Stated goal:
Arrange the data from the line holding "Image resolution: width=1200" through the end of the data, inclusive, as a two-column CSV with the headers instruction and answer. Give one row per entry, put each value in its own quoted field, and replace line breaks with spaces.

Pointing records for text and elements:
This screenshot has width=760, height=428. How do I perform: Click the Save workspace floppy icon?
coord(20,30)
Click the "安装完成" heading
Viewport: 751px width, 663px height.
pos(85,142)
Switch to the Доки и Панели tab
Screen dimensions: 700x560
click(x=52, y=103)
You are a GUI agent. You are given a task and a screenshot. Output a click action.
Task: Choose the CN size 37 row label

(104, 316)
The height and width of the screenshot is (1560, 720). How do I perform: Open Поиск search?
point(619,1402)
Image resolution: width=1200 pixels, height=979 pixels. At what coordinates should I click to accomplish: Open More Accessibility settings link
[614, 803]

Exercise output:
instruction,answer
"Image resolution: width=1200 pixels, height=979 pixels. At what coordinates should I click to accomplish: Open More Accessibility settings link","[614, 803]"